## Work item
Copy out every record that follows, word for word.

## Excerpted data
---------------
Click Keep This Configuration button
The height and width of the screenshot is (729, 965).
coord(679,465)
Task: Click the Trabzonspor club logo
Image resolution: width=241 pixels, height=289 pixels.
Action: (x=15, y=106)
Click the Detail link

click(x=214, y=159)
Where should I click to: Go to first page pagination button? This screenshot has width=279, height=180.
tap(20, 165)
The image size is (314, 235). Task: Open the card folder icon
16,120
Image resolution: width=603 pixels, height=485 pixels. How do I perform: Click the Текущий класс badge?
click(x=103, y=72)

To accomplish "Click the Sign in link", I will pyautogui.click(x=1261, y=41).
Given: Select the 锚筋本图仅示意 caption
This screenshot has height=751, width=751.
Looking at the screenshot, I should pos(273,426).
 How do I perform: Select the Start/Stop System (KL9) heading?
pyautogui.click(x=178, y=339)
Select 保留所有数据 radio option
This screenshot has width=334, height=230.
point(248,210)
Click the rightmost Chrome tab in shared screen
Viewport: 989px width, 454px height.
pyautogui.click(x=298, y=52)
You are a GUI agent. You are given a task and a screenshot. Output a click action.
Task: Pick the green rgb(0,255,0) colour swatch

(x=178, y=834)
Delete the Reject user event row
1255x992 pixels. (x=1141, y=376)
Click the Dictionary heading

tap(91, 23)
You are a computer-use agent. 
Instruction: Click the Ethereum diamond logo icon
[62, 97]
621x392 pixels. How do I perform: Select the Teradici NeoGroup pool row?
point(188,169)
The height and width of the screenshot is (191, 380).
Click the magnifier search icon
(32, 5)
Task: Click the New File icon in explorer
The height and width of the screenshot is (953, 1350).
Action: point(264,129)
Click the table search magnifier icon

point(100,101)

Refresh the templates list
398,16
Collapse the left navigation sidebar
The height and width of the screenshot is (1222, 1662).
---------------
## Exercise result
Click Keep This Configuration button
The height and width of the screenshot is (729, 965).
coord(679,465)
Task: Click the Trabzonspor club logo
Image resolution: width=241 pixels, height=289 pixels.
Action: (x=15, y=106)
Click the Detail link

click(x=214, y=159)
Where should I click to: Go to first page pagination button? This screenshot has width=279, height=180.
tap(20, 165)
The image size is (314, 235). Task: Open the card folder icon
16,120
Image resolution: width=603 pixels, height=485 pixels. How do I perform: Click the Текущий класс badge?
click(x=103, y=72)

To accomplish "Click the Sign in link", I will pyautogui.click(x=1261, y=41).
Given: Select the 锚筋本图仅示意 caption
This screenshot has height=751, width=751.
Looking at the screenshot, I should pos(273,426).
 How do I perform: Select the Start/Stop System (KL9) heading?
pyautogui.click(x=178, y=339)
Select 保留所有数据 radio option
This screenshot has width=334, height=230.
point(248,210)
Click the rightmost Chrome tab in shared screen
Viewport: 989px width, 454px height.
pyautogui.click(x=298, y=52)
You are a GUI agent. You are given a task and a screenshot. Output a click action.
Task: Pick the green rgb(0,255,0) colour swatch

(x=178, y=834)
Delete the Reject user event row
1255x992 pixels. (x=1141, y=376)
Click the Dictionary heading

tap(91, 23)
You are a computer-use agent. 
Instruction: Click the Ethereum diamond logo icon
[62, 97]
621x392 pixels. How do I perform: Select the Teradici NeoGroup pool row?
point(188,169)
The height and width of the screenshot is (191, 380).
Click the magnifier search icon
(32, 5)
Task: Click the New File icon in explorer
The height and width of the screenshot is (953, 1350).
Action: point(264,129)
Click the table search magnifier icon

point(100,101)

Refresh the templates list
398,16
Collapse the left navigation sidebar
The height and width of the screenshot is (1222, 1662).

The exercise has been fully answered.